La tercera dificultad tiene que ver con la conceptualización coherente de la seguridad que se consigue aplicando a cada sector sus propias lógicas y mecanismos, con sus respectivos actores y procesos. Por ejemplo, adoptando una perspectiva militar para analizar todos los sectores securitarios, se corre el riesgo de militarizar las amenazas. Como consecuencia, esto podría comportar la inclusión de amenazas económicas, ambientales y societales, como el cambio climático y la inmigración, en la agenda de seguridad militar. Por esta razón, la presente tesis se concentra en las dos principales amenazas inherentes a la seguridad militar europea: de esta manera, ambas amenazas son estudiadas a través de la misma lógica y el trabajo de análisis es simplificado porque el vocabulario utilizado es el mismo y también los actores involucrados no cambian. Además, como ya se mencionó antes, el terrorismo islamista y las ADM son dos amenazas existenciales para la seguridad europea altamente entrelazadas entre ellas, especialmente por el peligro potencial de que los terroristas puedan utilizar las ADM para multiplicar el efecto devastador de un atentado.
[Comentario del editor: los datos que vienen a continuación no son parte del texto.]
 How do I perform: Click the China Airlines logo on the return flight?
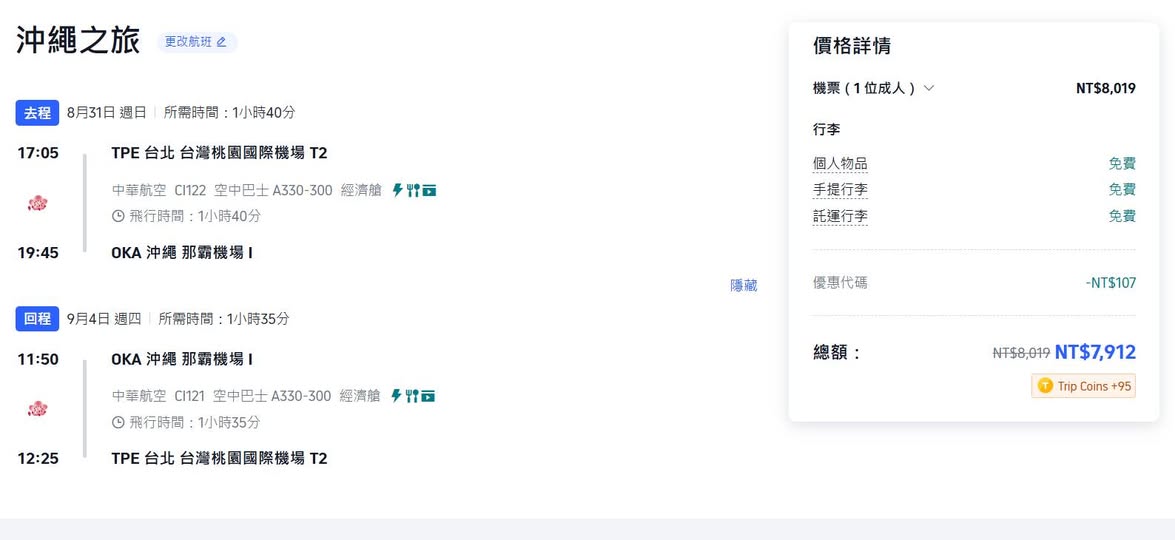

En conclusión, los problemas levantados por los teóricos críticos en relación a la teoría de la securitización parecen ser solucionables gracias a una estricta aplicación de la teoría y a una circunscripción de las amenazas analizadas a un único sector. Esto es lo que pretende hacer la presente tesis, que seguirá las pautas de análisis descritas en el siguiente capítulo.